Reviews

Pericles (Globe)

What a strange tour we get at Kathryn Hunter’s production of Pericles at the Globe.


In fact, we really get three productions for the price of one as Hunter gives us a production that mixes Shakespeare with some breathtaking aerial feats and some west African songs.


Hunter considers the play a healing process for Pericles and, as such, Patrice Naiambana‘s Gower is transformed into an African griot in response to Hunter’s view of the narrator as healer as well. This is made easier by having the same actor play Cerimon, the healer who magically brings Thaisa back to life, and so, confusingly, the narrator becomes participant.


What’s more confusing still, are Gower’s asides on world poverty and colonialism; they seem particularly out of place in this play where Pericles is far away from a colonial conqueror as can be imagined.


Even more troublesome for me is having Gower sing of Pericles’ adventures in another language. The point of a narrator (and of an African griot) is that he tells a story in the audience’s language; it’s lovely to listen to but adds an unwelcome dimension to the play.


A key theme of Hunter’s production is that Pericles’ troubles are psychological as much as physical – in this respect, it’s similar to the current Globe production of The Tempest. This perspective is confused by having two Pericles, an elder and a younger. What’s not entirely clear, according to Hunter’s vision, is how much the two are part of the same body – is the elder a passive observer or is he involved in the action?

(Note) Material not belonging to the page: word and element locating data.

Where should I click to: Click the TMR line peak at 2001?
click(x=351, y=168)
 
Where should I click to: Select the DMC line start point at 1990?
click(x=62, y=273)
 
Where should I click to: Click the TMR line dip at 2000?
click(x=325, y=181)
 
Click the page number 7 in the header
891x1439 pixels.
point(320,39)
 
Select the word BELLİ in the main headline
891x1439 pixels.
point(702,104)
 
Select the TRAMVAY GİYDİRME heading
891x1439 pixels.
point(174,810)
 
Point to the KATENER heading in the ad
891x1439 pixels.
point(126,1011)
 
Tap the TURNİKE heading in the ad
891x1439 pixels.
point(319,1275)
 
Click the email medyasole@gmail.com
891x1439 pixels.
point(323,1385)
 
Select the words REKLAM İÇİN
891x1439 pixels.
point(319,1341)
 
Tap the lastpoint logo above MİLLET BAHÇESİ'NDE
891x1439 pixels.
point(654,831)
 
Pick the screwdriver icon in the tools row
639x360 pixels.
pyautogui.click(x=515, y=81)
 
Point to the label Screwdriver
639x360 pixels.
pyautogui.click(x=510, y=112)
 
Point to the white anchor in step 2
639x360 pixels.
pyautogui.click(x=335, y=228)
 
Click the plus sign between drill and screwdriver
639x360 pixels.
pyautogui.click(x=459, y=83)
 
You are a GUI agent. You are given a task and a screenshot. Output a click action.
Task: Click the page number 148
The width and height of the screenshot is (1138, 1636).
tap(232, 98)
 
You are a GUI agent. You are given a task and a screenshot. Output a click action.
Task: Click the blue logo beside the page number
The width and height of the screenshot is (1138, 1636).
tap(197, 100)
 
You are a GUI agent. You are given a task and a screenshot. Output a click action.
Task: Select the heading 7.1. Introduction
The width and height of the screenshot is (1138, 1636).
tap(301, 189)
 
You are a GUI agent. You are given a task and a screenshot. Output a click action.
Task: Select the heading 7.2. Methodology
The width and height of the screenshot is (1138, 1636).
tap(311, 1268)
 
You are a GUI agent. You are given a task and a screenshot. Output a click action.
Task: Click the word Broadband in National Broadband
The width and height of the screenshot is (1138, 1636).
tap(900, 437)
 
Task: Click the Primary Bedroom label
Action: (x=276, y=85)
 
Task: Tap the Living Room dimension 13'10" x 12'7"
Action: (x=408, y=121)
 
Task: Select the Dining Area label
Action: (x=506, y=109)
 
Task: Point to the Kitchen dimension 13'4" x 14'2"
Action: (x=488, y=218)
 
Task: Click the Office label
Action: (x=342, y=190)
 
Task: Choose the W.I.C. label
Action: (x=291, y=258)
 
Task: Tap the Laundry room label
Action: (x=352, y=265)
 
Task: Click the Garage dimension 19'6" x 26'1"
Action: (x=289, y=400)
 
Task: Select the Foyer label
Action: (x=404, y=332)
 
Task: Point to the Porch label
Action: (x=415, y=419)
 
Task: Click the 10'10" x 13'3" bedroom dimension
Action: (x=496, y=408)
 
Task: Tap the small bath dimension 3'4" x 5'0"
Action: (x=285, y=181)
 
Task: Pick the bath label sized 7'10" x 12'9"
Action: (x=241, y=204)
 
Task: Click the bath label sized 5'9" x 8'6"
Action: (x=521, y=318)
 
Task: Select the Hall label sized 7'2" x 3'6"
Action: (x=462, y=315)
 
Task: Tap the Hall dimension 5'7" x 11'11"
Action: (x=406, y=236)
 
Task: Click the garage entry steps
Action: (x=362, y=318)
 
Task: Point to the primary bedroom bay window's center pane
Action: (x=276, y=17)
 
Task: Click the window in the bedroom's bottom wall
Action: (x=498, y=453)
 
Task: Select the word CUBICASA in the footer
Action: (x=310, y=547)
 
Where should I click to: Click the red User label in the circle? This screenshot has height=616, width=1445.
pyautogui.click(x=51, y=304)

What we get in particular is a very physical reading of the play; there is much use made of aerialists, especially during the storm scene where the shipwreck is brilliantly realised by the performers.


There is some expressive music courtesy of Stephen Warbeck, who seems to have taken us on a Mediterranean tour. Indeed, music and physical theatre are blended well together. I wish I could say the same about the speaking, there are far too many indistinct speeches – the Globe can be a harsh environment and too many actors failed this challenge.


Not so Corin Redgrave, whose Pericles (the elder) seems to have wandered in from a different play. Not only can we hear every word but there’s a real pathos in his performance, his reconciliation with Marina is genuinely touching (although I could have done without the musical accompaniment to the ‘music of the spheres’ speech – once again Hunter seems to have mixed up the physical and the psychological).


This production reminds me of those global fusion restaurants that offer a range of foods from different parts of the world on the grounds that if one likes Indian food and pizzas then one might like Indian pizzas. It’s easy enough to love Shakespeare, African music and high-class gymnastics but in this case, all muddled up in one place, it rather destroys the appetite.